オペラ、コンサートを中心に、日々の感想を記します。

カンブルラン/読響

2012年04月17日 | 音楽
 カンブルラン/読響の4月定期は、ドビュッシーの生誕150年という軸と、バレエ音楽という軸の2本の軸をもつプログラムだった。いつもながら魅力あるプログラムを提供してくれるものだ。

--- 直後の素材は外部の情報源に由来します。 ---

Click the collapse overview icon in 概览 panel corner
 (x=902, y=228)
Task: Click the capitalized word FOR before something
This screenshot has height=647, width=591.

 1曲目は「牧神の午後への前奏曲」。冒頭のフルート・ソロがそっと呟くように演奏された。以降、終始一貫してソットヴォーチェの演奏。静かで淡々とした演奏だ。後半のクライマックスで弦が奏でる旋律も、朗々と歌うのではなく、抑えた表情だ。もっと官能的であってもよいのに、と思わないでもなかった。

 でもこれには理由があるのではないか、と思い直した。満津岡信育(まつおか・のぶやす)氏のプログラムノーツによれば、ドビュッシーはそもそも、前奏曲、間奏曲、パラフレーズ(終曲)の連作として構想していたとのこと。結局、前奏曲しか完成されなかったが、あくまでもこれは前奏曲であって、この後にマラルメの詩が朗読されるわけだ。なので、マラルメを先取りして、雄弁に語り過ぎてはいけないわけだ。

 この曲が、マラルメの詩そのものであるかのように、官能的な世界を語るのは、ロシア・バレエ団のニジンスキーの影響かもしれない。本来はカンブルランの解釈のような音楽かもしれない――と思った。

 2曲目はバレエ音楽「おもちゃ箱」。「遊戯」の後の作品だが、「遊戯」のような抽象性の高い音楽ではなく、輪郭のはっきりした音楽だ。プロローグから始まって全4場、そしてエピローグが続くが、まるでアニメを見ているような感じがした。人間の肉体という制約から解放されて、音楽が自由に呼吸し、動き回っている感じだ。これはドビュッシーの音楽がそうだからというよりも、カンブルランの指揮がそうだったからだ。

 3曲目はストラヴィンスキーの「ペトルーシュカ」(1947年版)。アニメを見るような自由な動きは「おもちゃ箱」と同様で、しかもこの曲になると、照度が一気に10~20パーセントも上がったような明るい音色になった。音がまるで光の粒子のように感じられた。それらの粒子がオーケストラのなかを自由に飛び交っているようだった。

 これはわたしにとっては、少なくとも今のところは、今年のベストパフォーマンスだ。もしかするとこれと同じくらい感銘深い演奏にまた出会えるかもしれないが、これを上回ることはないのではないか――と思われるくらいだ。

 カンブルラン/読響のコンビは驚くべき成果を上げていると思った。